# EXERCISES
1) In the article on Brusdar Graterol's shoulder recovery, translate this sentence into Spanish: "This isn’t even the first time Graterol’s medical file has altered a franchise’s plans."
2) Write a continuation of the article on Brusdar Graterol's shoulder recovery, starting after its final sentence.

When Dave Roberts acknowledged this week that the Los Angeles Dodgers are “slow playing” Brusdar Graterol this spring, it felt less like breaking news and more like confirmation of what everyone already suspected.
According to Fabian Ardaya of The Athletic, Roberts said the ball "hasn’t come out the way they’d expected" as Graterol continues to work his way back from a shoulder injury. This is the same shoulder that forced him to the injured list late in 2024, required labrum surgery that November, and kept kept him from appearing in a single game — major league or rehab — in 2025.
Dodgers fans watched Graterol gut through the 2024 postseason, including three appearances against the New York Yankees in the World Series. He gave them 2 1/3 innings before the bill came due, and the pattern is all too familiar.
This isn’t even the first time Graterol’s medical file has altered a franchise’s plans. Dodgers fans remember the three-team trade saga with the Boston Red Sox and Minnesota Twins that fell apart over concerns about Graterol's arm before the Mookie Betts deal was finalized.
Graterol stayed. He thrived. He became one of the most electric arms in baseball when healthy — 100 mph sinkers, bowling-ball movement, postseason fire. But “when healthy” has always done a lot of work in that sentence.
Dave Roberts said the Dodgers are slow playing Brusdar Graterol a bit this spring. Ball hasn’t come out the way they’d expected as he continues to work his way back from shoulder surgery.

# DATASET EXCERPT
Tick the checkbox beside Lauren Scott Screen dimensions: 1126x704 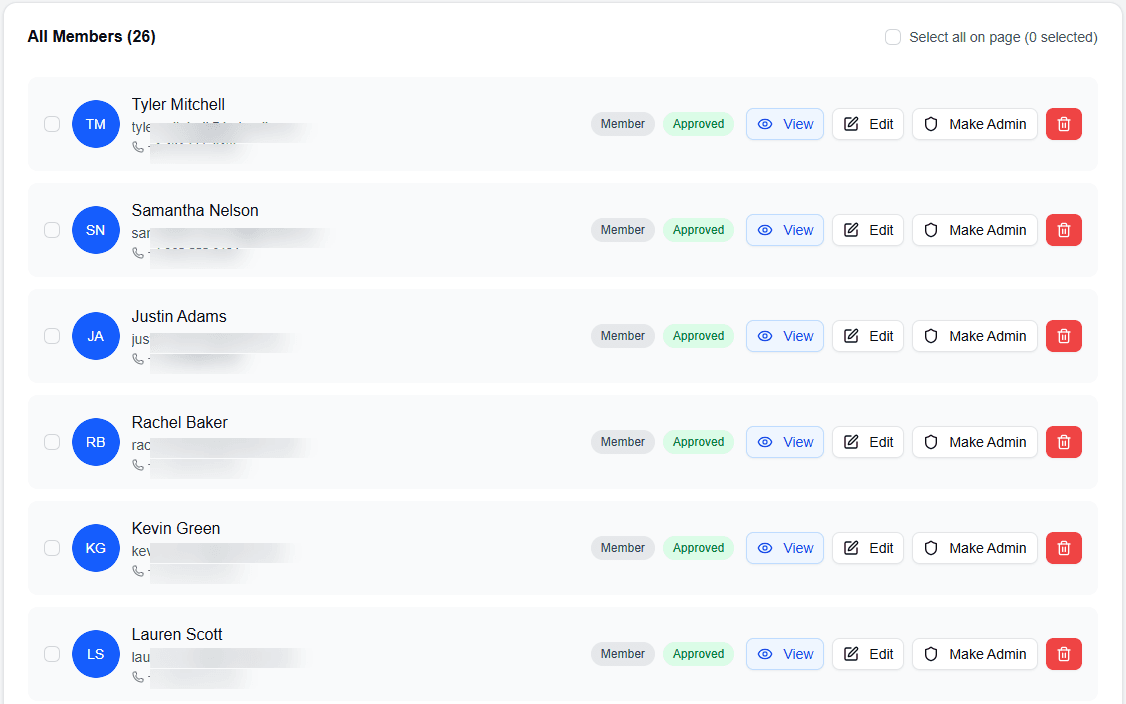click(x=52, y=654)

# LIST OF ANSWERS
1) Ni siquiera es la primera vez que el historial médico de Graterol altera los planes de una franquicia.

2)
— Fabian Ardaya (@FabianArdaya) February 14, 2026
Brusdar Graterol's injury update is not surprising for Dodgers fans
Fortunately, the Dodgers have the luxury of patience here. This is a pitching staff layered with depth — even if arms like Blake Snell, Evan Phillips, and Brock Stewart are also progressing deliberately. Dodgers fans are used to this. They've seen stars managed conservatively with an eye on championships, not regular-season optics.
The anxiety is natural. Graterol is only 27. He’s supposed to be entering his prime, not navigating the gray area of shoulder recovery.
What lingers most is the 2024 World Series memory. Graterol wasn’t active until he had to be. He showed up anyway. There’s something admirable about that — sacrificing short-term certainty for long-term rings. But the cost of that kind of urgency is often paid later.
This spring update doesn’t feel like a setback so much as a checkpoint. A reminder that shoulder recoveries don’t follow scripts and that labrum repairs don’t care about Opening Day countdowns. Maybe most of all, it's a reminder that Dodgers fans have become conditioned to process pitcher health news with a shrug and a long-term lens.